To approach the question, Bocking group used three key approaches: (i) purified fluorescent clathrin and fluorescent Hsc70 proteins; (ii) formation of clathrin coat with fluorescent clathrin proteins; and (iii) single particle fluorescence imaging assay. Purified fluorescent proteins formed the foundation of their experiments. First, they purified Hsc70, wildtype clathrin and mutant clathrin that lacks the QLMLT motif. Next, they used maleimide to crosslink fluorophore AF568 to Hsc70 and fluorophore AF488 to clathrin proteins. The fluorescent products enabled the group to detect concentrations of each protein at different wavelengths. Second, they made fluorescent clathrin lattice by introducing the accessory protein, AP-2. They also made mixed clathrin coat using different concentration ratios of fluorescent wildtype clathrin to fluorescent mutant clathrin. Last, they designed a single particle fluorescence imaging assay, in which they put antibody against the light chain of clathrin to capture fluorescent clathrin lattice on coverslips. Then they added auxillin, followed by the addition of fluorescent Hsc70 to study the function of Hsc70 in disassembly. To control the disassembly of the coat, they also controlled the stability of lattice at pH6.0, and triggered disassembly at pH6.8.
Using the above approaches, Bocking and his group discovered that there are two major phases of Hsc70-dependent uncoating reaction, including accumulation of Hsc70 and unlocking of lattice, and rapid disassembly. The accumulation of Hsc70 is required prior to disassembly of the clathrin lattice, while the concentration of Hsc70 and the percent of uncoating shows a linear relationship. They also extrapolated that the uncoating is triggered when Hsc70 is accumulated to about 1 molecule for every 2 clathrin triskelions.
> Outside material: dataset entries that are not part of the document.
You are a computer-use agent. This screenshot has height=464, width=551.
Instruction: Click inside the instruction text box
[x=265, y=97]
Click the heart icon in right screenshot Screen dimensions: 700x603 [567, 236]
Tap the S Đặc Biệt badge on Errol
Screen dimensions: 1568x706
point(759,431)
Furthermore, without the QLMLT Hsc70-binding motif at the C terminal of clathrin, the clathrin coat does not undergo disassembly in the presence of Hsc70. Additionally, the percentage of uncoating depends on the number of wildtype clathrin but not the number of clathrin mutant. Bocking and his group also proposes an alternative function of auxilin. Aside from recruiting Hsc70 to the specific QLMLT domain, auxilin can also recruit Hsc70 to other nonspecific sites. With the presence of both unspecific binding and specific binding of Hsc70 to clathrin, it is estimated that there is one Hsc70 for each clathrin triskelion.
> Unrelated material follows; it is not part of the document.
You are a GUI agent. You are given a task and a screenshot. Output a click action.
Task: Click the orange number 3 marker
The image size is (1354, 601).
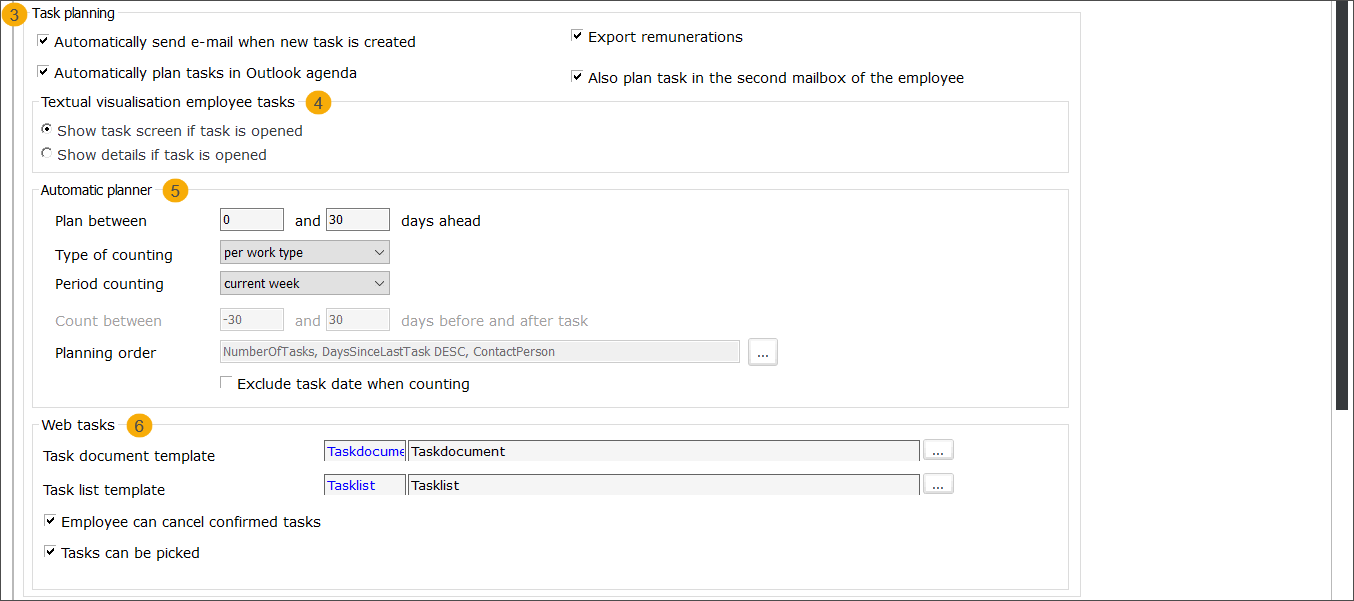pos(13,15)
Bocking and his group have provided strong supporting results to validate their hypothesis. Their approach, in particular the design of a single particle fluorescence imaging assay, has effectively justified the contribution of Hsc70 in initiating and disassembling the clathrin coat. Bocking showed the importance of QLMLT motif in initiating the disassembly process by Hsc70 binding. What about the substrate binding domain of Hsc70 that is thought to bind to clathrin? It would be interesting to confirm the importance of Hsc70 by creating a Hsc70 mutant that carry an altered substrate binding domain. Hsc70 mutant can no longer recognize clathrin QLMLT mutant. Thus, Hsc70 mutant should not initiate disassembly, which supports and further confirms their findings. Furthermore, if Hsc70 can be recruited to various nonspecific sites during the accumulation phase, then what makes the specific site (QLMLT) on clathrin so favorable for (1) auxilin to recognize and bind, and (2) Hsc70 to bind? In other words, future research should look into how this specific QLMLT motif is more favorable than other nonspecific sites. This is important because nonspecific sites may also be a key factor in the disassembly reaction. Despite the initiation of disassembly requires Hsc70 to bind to the specific QLMLT motif, the binding to nonspecific sites might still be useful in catalyzing and maintaining a fast disassembly progress.